Seventh year , Wén-dì was lying ill, Zhēn with Chén Qún, Sīmǎ [Yì] Xuān-wáng and others received final Imperial Order to assist the government. Míng-dì [Cáo Ruì] succeeded, and advanced his fief to Marquis of Shàolíng, (2) and promoted to General-in-Chief.
- (2) Your Servant Sōngzhī comments: Zhēn’s father’s personal name was Shào. The fief of Shàolíng, if it is not a recording error, then the matter cannot be understood.
 Zhūgě Liàng encircled Qíshān, and Nán’ān, Tiānshuǐ, Āndìng, three prefectures rebelled in answer to [Zhūgě] Liàng. The Emperor sent Zhēn to command the various armies at Méi, and he sent Zhāng Hé to strike [Zhūgě] Liàng’s General Mǎ Sù, and greatly defeated him. Āndìng man Yáng Tiáo and others seized the officials and people and defended Yuèzhī city. Zhēn advanced the army to besiege them. [Yáng] Tiáo said to his army: “The General-in-Chief has himself come, I wish to quickly surrender and that is all.” Therefore he bound himself and went. The three prefectures were all pacified.
Zhēn knew because [Zhūgě] Liàng was punished at Qíshān and so would afterward certainly set out through Chéncāng, therefore sent Generals Hǎo Zhāo and Wáng Shēng to guard Chéncāng and repair its city walls. Next year  spring, [Zhūgě] Liàng indeed encircled Chéncāng, but it was already prepared and he could not overcome it. [Zhēn’s] fief was increased, adding to the previous to 2900 households. Fourth year  he attended Court at Luòyáng, was promoted to Marshal-in-Chief, bestowed with honors to with sword and shoes ascend the Palace Hall, and enter Court without hastening step.
Zhēn believed: “Shǔ has repeatedly set out to attack the borders, and it is appropriate to therefore attack them. Taking several paths to invade can greatly overcome them.” The Emperor followed this plan. Zhēn was about to set out on western expedition, and the Emperor personally sent him off. Zhēn in the eighth moon left Cháng’ān, following Zǐwǔ path to enter south.
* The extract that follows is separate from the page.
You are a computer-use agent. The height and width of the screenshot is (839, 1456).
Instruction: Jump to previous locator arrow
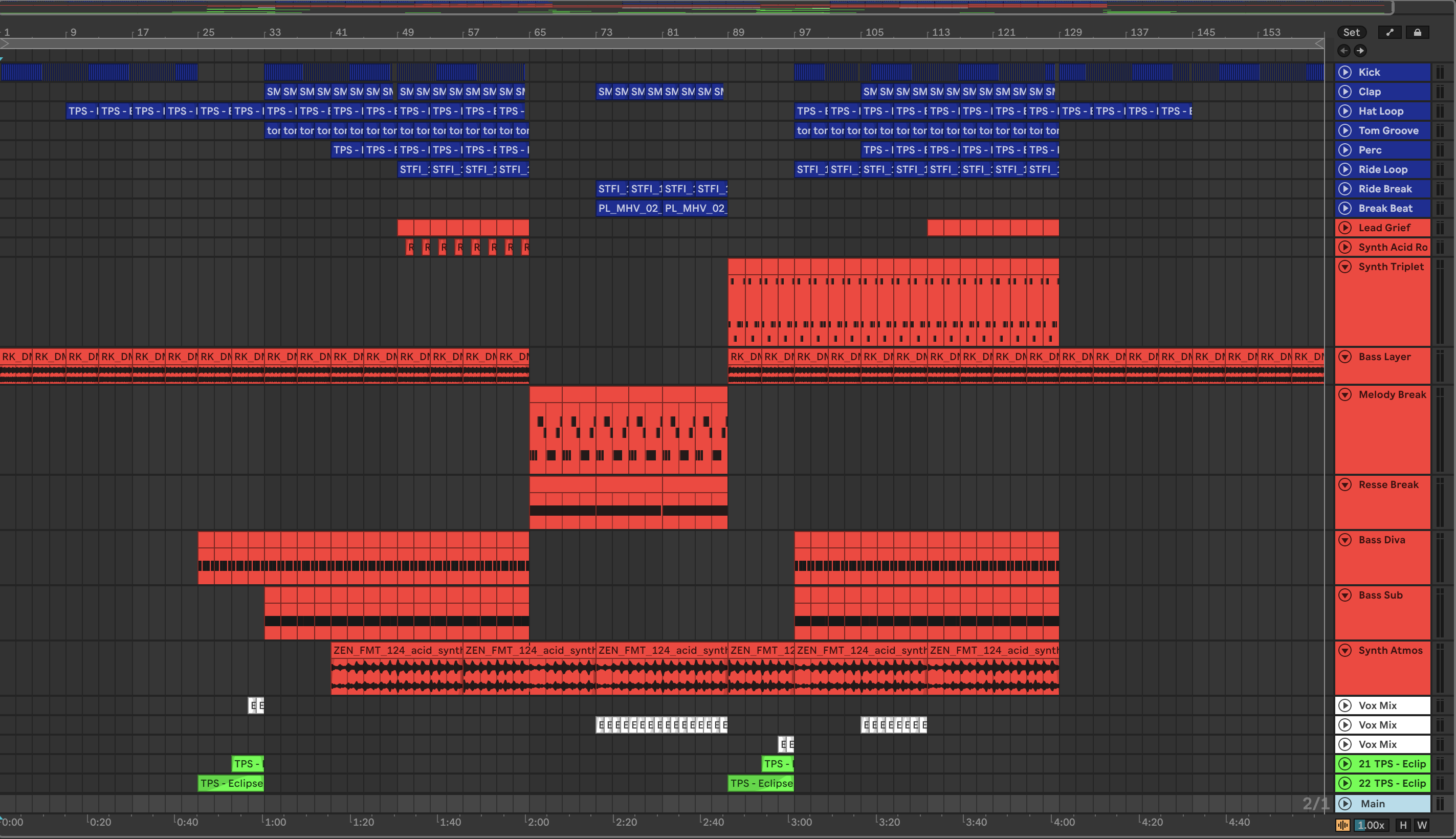(x=1343, y=51)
Sīmǎ [Yì] Xuān-wáng went up the Hàn river, to join with them at Nánzhèng. Of the various armies some followed Xiégǔ road, some through Wǔwēi entered. It happened that there was great storm and rain for over thirty days, some of the plank roads were cut off, and Imperial Order had Zhēn return with the army.
Zhēn when young with his clansman Cáo Zūn and fellow villager Zhū Zàn all worked for Tàizǔ. [Cáo] Zūn and [Zhū] Zàn died young, Zhēn pitied them, and asked to divide his fief to give fief to [Cáo] Zūn’s and [Zhū] Zàn’s sons. Imperial Order said: “The Marshal-in-Chief [Cáo Zhēn] has the benevolence of a younger uncle comforting orphans, and the nature of Yàn Píng not forgetting where he came from. The gentleman helps people achieve goodness, and so Zhēn’s fief is divided to bestow on [Cáo] Zūn and [Zhū] Zàn’s sons as Marquis Within the Passes, each with 100 households.”
Zhēn in every campaign, labored together with the officers and soldiers, and when the army rewards were not sufficient, then he would use his family wealth to bestow them, and the soldiers all were willing to serve.
Zhēn fell ill and returned to Luòyáng, and the Emperor personally visited his mansion to check on his illness.  Zhēn died, posthumous name Yuán-hóu “Origin Marquis.” His son [Cáo] Shuǎng succeeded.
The Emperor memorialized Zhēn’s achievements, and Imperial Order said: “The Marshal-in-Chief [Cáo Zhēn] walked with loyalty and integrity, served the mandates of the Two Founders [Cāo and Pī], inside he did not rely on favor of family relation, outside he was not arrogant to people of ordinary households. It can be said that he was the sort able to to defend prosperity and protect position, with virtue to labor with modesty. So in all cases fief is given to Zhēn’s five sons Xī, Xùn, Zé, Yàn, Ái, all as Ranked Marquis.” Previously, Wén-dì divided from Zhēn’s fief 200 households to give fief to Zhēn’s younger brother Bīn as a full Marquis.